Janet Cask and consultants from the Terra Firm and Shavano Conservation District updated the board on the county’s Payment for Ecosystem Services (PEZ/PES) pilot that launched in 2010 and expanded in 2019 with CWCB funding. Chris Hazen (Terra Firm) said staff have engaged about 20 landowners across five years and signed four contracts for 2025; he described plans for spring 2026 implementation and a new test strip program using a fungal-dominant compost extract to measure soil-health outcomes.
Dave (field lead) described the program’s deliverables: vegetative transects following NRCS protocols, laboratory soil-health testing and written reports to establish baselines so future visits can document measurable changes. Steve Hale (Shavano Conservation District) emphasized the program’s role in voluntary conservation and tying soil health to water conservation and carbon sequestration.

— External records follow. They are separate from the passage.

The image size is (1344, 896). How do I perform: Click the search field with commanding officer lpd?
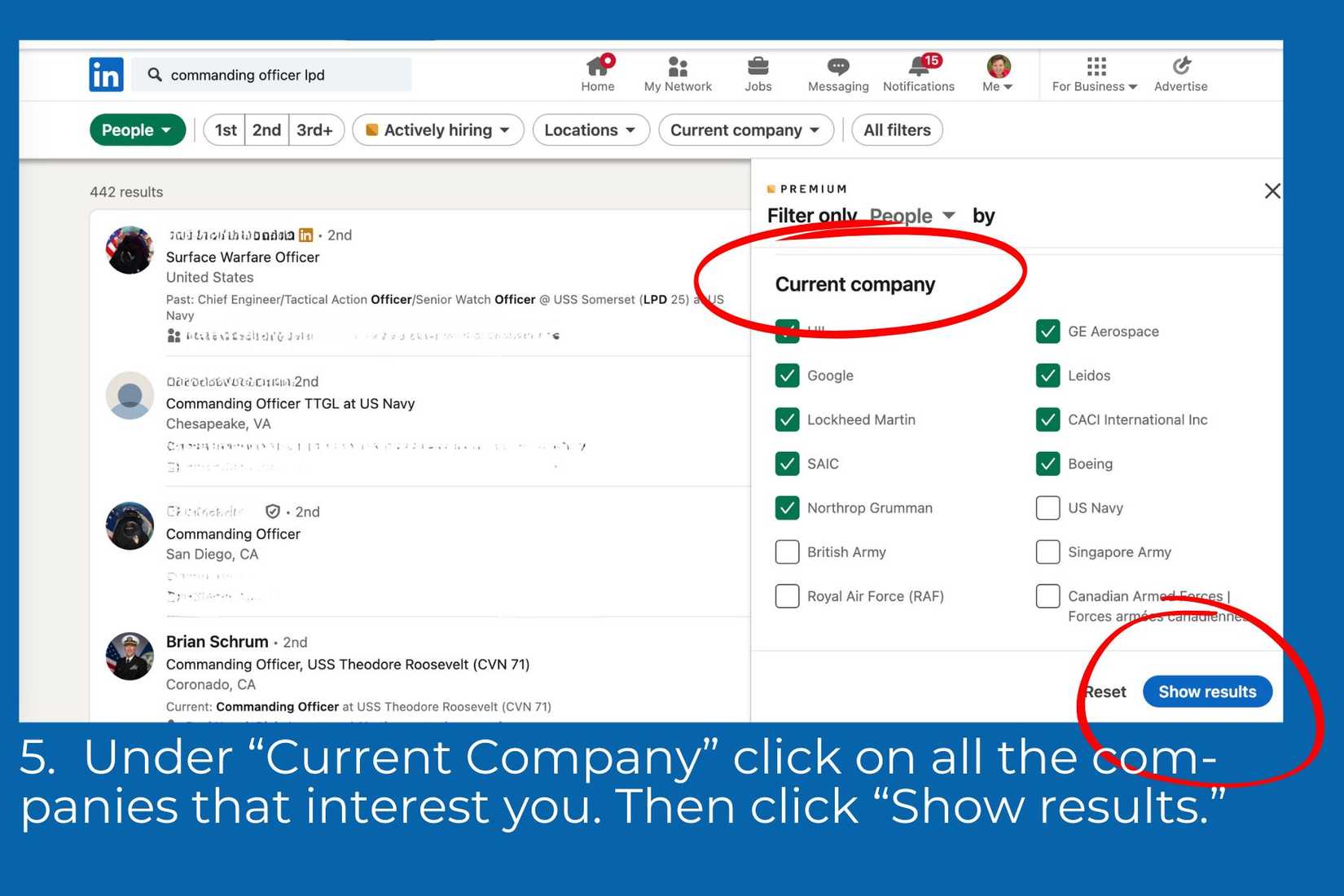(x=272, y=75)
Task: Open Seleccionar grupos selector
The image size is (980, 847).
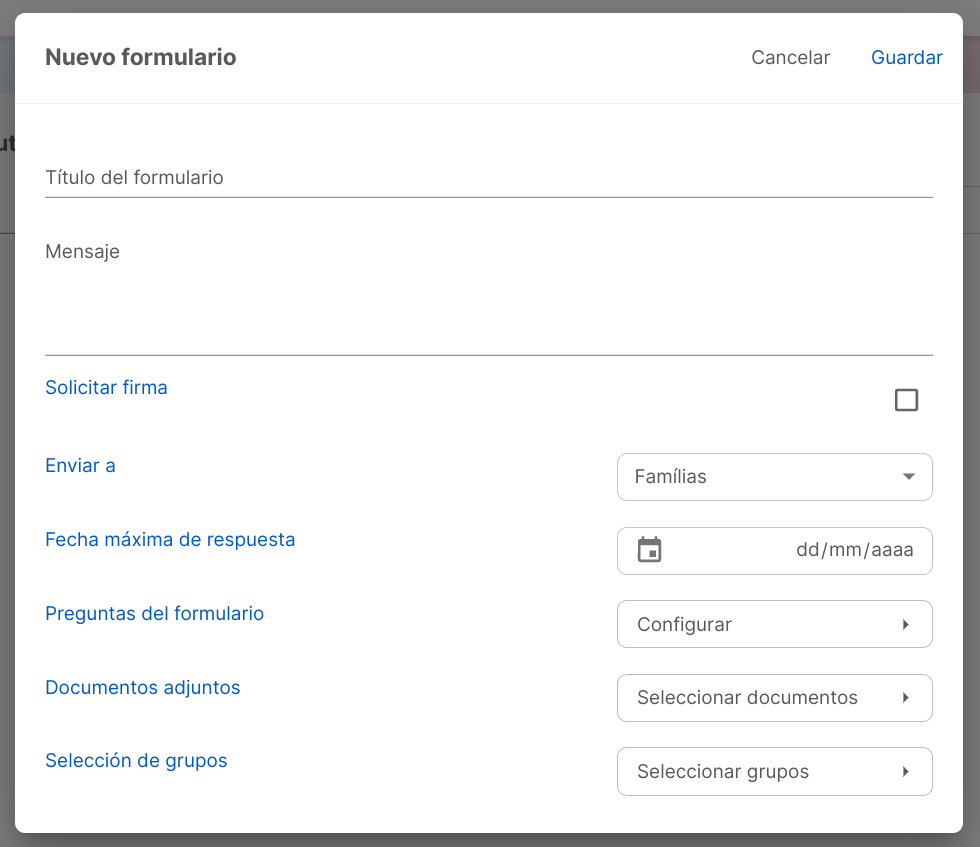Action: point(774,771)
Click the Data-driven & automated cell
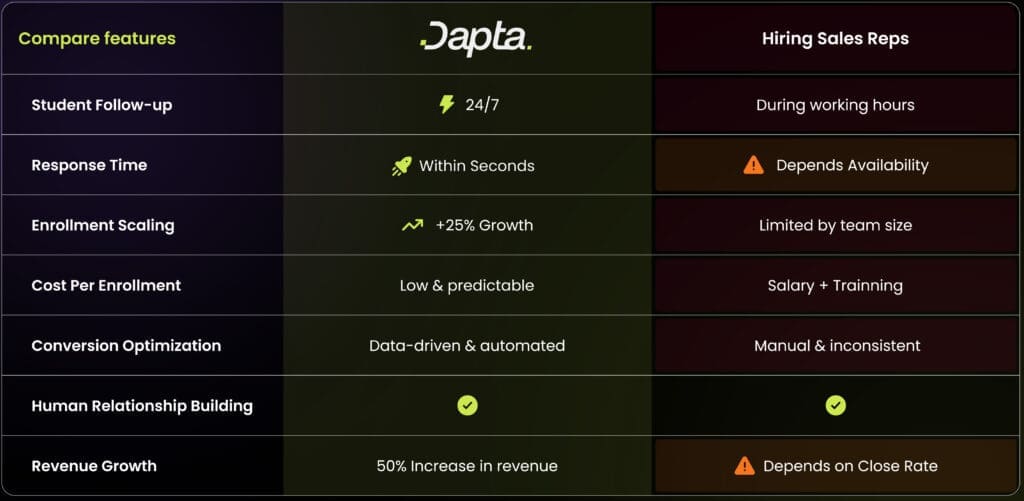1024x501 pixels. [x=467, y=345]
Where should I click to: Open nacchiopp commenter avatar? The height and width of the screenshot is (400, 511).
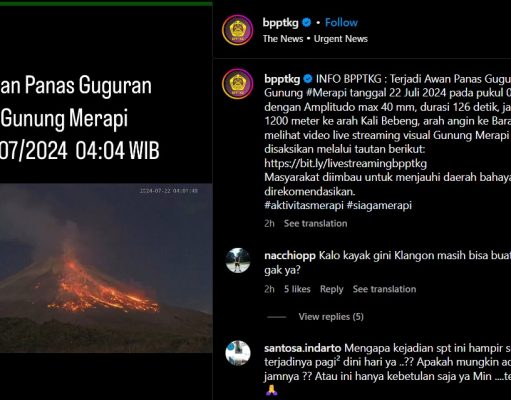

Star Jamieson briefed the board on a potential expansion to include Gunnison sage grouse wet‑meadow restoration; the county currently allocates $14,500 annually for that habitat program and the proposal would use some of that allocation to pay private landowners for restoration work, with one-to-two sites possible in the coming year.
Speakers said funding is the program’s key constraint. The group is pursuing CWCB funding cycles and a state SHOW (soil-health) grant; the district has also secured $75,000 from private philanthropy to buy equipment to scale compost-extract production. Staff requested that commissioners send letters of support and asked to provide talking points and a draft letter for review.
Next steps: staff and partners will apply for CWCB and SHOW funds, pursue biochar and extract-based trials in 2026, and return with grant results and a plan to scale contracts if funding is awarded.